If
we know the primary sequence of a protein, can
we predict its three-dimensional structure by
computational approaches? This is one of the most
important and difficult problems in computational
molecular biology and has tremendous implications
for the field of proteomics.
In
this talk, I will present two efficient algorithms
to solve two key problems of protein structure
prediction: backbone prediction by protein threading
technique and side-chain prediction. Both problems
are NP-hard and hard to approximate.
First,
I will present a linear integer programming approach
to the protein threading problem. With a theoretically-grounded
formulation, this approach will lead to an amazing
result: almost all the relaxed linear program
instances will produce integral solutions directly,
without using branch-and-bound. This result indicates
that the protein threading problem is tractable
empirically although it is hard theoretically.

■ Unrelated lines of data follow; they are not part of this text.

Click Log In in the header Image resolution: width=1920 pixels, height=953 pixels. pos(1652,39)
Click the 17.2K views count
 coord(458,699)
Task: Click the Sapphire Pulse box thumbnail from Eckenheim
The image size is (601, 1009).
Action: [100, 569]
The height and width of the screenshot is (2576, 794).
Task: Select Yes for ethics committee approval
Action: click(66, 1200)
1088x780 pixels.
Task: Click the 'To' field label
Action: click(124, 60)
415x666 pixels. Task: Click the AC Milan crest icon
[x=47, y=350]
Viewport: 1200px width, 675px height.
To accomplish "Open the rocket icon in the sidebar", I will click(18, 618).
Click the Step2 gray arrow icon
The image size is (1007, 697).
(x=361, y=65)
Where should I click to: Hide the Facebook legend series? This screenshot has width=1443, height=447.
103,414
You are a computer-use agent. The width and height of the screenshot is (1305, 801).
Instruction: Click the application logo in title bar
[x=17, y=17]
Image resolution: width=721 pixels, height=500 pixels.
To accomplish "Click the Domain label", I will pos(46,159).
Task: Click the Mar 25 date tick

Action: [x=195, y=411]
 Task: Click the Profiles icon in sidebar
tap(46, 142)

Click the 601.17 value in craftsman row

Next, I will describe a novel approach to the
protein side-chain packing problem, based on the
tree-decomposition of a protein structure. This
algorithm not only runs very efficiently in practice,
but also yields a polynomial-time approximation
scheme for some types of objective functions.
I
have implemented the proposed algorithms combined
with several other components as two protein structure
prediction programs RAPTOR (for backbone prediction)
and SCATD (for side-chain prediction). RAPTOR
ranks first among all the programs of its category
in CASP5 and third in CASP6, the most recognized
competition in the area of protein structure prediction.
Without losing any prediction accuracy, SCATD
achieves an average speed five times faster than
SCWRL 3.0, a widely-used side-chain packing program,
and runs up to 90 times faster on large proteins.